··· Listed records ···
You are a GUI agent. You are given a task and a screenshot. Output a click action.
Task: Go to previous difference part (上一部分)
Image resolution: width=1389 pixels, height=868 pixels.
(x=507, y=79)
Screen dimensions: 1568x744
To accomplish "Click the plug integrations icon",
···
**What to work on**: Start at the line with "Task: Go to previous difference part (上一部分)" and stop at the end of the records. Write those lines out exactly and add nothing.

**Response to this exercise**:
Task: Go to previous difference part (上一部分)
Image resolution: width=1389 pixels, height=868 pixels.
(x=507, y=79)
Screen dimensions: 1568x744
To accomplish "Click the plug integrations icon",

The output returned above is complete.